Disney+ is one of several efforts from the media giant to compete with Netflix and other streaming services in the direct-to-consumer, internet-delivered video market, bypassing traditional distributors that currently provide billions of dollars in revenue to the company.
The new service will carry content from Disney’s stable of brand names including Marvel, Star Wars, National Geographic and Pixar, and will be a complement to another online Disney offering — ESPN+, which has 1 million subscribers.
Disney CEO Bob Iger, speaking on the company’s fourth-quarter earnings call, also outlined plans for streaming service Hulu. Iger said Disney is aiming to win new subscribers by investing in more original programming and taking Hulu into new international markets.
Disney co-owns Hulu with 21st Century Fox, AT&T and Comcast, which owns NBCUniversal, the parent company of NBC News. But Disney’s $71.3 billion acquisition of Fox, which could gain final government approval in the next few months, will give Disney a 60 percent stake in the streaming video company, allowing it to have greater control of Hulu’s future.

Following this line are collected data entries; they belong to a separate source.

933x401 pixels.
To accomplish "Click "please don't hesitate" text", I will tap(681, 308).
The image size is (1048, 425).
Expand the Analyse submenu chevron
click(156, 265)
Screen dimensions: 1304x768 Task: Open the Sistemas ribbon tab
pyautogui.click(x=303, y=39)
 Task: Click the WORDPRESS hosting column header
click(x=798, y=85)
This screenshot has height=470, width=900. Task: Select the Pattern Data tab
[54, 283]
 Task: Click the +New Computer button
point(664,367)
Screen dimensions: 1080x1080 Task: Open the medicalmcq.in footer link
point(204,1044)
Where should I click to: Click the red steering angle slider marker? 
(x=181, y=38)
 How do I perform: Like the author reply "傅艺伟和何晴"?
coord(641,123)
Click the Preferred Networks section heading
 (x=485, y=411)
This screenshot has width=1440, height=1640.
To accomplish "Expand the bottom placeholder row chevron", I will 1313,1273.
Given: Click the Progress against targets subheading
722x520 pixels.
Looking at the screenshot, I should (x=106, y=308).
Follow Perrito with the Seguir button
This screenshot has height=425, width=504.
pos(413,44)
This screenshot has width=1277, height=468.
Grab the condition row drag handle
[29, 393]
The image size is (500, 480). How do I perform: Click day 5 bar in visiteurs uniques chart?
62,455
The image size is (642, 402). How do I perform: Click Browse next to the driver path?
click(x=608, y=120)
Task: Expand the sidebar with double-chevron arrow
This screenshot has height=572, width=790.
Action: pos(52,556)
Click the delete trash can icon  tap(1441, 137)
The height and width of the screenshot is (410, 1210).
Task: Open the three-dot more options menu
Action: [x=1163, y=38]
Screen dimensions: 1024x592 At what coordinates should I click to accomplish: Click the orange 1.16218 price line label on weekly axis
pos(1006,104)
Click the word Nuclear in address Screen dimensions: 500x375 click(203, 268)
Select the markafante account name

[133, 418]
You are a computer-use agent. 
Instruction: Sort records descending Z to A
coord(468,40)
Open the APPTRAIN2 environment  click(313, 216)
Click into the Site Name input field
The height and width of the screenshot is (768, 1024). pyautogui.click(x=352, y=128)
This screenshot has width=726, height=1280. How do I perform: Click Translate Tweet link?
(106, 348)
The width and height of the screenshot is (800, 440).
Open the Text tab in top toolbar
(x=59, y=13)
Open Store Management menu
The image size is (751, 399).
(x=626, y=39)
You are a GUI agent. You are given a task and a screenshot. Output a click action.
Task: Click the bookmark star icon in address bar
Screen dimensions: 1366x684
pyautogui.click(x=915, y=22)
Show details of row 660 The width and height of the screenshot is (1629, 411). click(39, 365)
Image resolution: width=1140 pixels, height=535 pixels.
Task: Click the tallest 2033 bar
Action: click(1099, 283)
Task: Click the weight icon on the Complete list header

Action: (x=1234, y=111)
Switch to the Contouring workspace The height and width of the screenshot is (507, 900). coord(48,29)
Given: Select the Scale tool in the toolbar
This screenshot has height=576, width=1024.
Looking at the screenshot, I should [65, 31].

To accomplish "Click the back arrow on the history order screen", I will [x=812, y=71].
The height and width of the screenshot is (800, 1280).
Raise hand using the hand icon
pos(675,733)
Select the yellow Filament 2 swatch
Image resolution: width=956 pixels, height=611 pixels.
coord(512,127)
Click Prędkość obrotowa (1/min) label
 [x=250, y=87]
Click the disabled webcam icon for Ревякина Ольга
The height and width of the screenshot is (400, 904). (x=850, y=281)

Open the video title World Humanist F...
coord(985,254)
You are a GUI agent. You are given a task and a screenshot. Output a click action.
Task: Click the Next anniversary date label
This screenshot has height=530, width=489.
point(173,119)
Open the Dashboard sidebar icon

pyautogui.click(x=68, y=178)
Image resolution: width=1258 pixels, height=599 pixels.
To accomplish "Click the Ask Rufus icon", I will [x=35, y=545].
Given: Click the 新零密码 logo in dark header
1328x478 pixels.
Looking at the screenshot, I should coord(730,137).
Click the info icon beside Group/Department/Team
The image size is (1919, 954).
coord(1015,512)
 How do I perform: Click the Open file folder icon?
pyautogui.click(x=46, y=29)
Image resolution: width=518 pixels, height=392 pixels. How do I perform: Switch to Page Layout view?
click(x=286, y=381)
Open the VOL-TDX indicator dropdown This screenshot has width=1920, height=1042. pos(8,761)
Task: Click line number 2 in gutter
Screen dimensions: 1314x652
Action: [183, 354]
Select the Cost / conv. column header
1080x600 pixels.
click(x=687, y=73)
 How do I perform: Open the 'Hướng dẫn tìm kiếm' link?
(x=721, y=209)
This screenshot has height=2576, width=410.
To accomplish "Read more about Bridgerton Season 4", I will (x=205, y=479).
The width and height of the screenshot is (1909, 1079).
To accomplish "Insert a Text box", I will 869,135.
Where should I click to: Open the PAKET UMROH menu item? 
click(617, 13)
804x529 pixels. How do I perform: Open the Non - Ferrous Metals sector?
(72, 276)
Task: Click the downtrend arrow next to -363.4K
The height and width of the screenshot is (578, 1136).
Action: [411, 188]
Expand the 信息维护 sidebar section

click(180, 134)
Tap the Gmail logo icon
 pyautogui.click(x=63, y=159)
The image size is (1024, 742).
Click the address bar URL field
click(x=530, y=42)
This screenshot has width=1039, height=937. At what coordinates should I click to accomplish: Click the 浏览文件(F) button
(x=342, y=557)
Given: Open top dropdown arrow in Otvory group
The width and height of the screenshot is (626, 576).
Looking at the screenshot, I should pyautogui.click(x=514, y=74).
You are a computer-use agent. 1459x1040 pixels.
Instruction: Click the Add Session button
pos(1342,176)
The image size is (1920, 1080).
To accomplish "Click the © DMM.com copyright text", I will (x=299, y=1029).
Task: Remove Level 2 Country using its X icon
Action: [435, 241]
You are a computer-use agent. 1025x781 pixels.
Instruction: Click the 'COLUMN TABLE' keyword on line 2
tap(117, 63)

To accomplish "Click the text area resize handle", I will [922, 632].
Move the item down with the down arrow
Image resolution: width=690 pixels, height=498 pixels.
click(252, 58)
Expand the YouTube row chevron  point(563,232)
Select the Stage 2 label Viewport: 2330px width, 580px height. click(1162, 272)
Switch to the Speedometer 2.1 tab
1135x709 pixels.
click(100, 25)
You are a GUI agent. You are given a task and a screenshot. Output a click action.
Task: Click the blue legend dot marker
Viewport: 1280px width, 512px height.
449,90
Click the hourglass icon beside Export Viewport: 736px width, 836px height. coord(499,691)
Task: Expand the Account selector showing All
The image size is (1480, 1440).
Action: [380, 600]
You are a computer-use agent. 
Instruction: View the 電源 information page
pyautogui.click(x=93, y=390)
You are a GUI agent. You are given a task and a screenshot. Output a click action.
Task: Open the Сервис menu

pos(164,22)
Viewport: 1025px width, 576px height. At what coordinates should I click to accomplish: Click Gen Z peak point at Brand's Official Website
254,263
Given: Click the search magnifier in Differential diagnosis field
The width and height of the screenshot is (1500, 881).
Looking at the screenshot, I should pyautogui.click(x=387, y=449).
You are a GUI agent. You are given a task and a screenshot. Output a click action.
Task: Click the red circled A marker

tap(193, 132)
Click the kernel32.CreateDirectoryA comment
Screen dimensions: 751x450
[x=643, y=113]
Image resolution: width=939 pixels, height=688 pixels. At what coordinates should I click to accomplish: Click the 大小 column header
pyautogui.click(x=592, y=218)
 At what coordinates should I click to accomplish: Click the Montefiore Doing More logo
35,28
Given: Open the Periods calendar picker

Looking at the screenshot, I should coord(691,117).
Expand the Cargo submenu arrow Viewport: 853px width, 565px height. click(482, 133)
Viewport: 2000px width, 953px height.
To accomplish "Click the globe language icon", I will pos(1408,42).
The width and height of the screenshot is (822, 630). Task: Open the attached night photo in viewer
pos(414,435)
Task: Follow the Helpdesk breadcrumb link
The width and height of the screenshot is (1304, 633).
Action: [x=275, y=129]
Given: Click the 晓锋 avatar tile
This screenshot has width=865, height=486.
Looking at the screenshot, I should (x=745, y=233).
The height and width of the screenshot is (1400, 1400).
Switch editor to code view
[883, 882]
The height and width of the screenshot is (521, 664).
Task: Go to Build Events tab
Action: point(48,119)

“We think there’s an opportunity to increase investment in Hulu, notably on the programming side with this acquisition comes not only some great [intellectual property] but some excellent talent particularly on the TV side,” Iger said on the call.
Iger said the service in some cases was attracting audiences 20 years younger than traditional TV and described the advertising opportunity as “underappreciated.”
Hulu streams broadcast and cable TV shows on demand for $5.99 per month and also offers a “Hulu with Live TV” bundle of live channels for $39.99 per month. Iger noted there maybe an opportunity to raise prices for the service in the future.
Hulu is expected to play a large part in Disney’s plan to be an aggressive player in the direct-to-consumer TV market currently dominated by Netflix and Amazon. The company has 20 million subscribers, according to its last update in May, as well as 1 million subscribers to its tiered live TV offering. That’s far behind Netflix, which recently said it expected to have 146 million subscribers by the end of the year.
Disney said it would hold an investor day in April to share more details of its direct-to-consumer plans with Wall Street.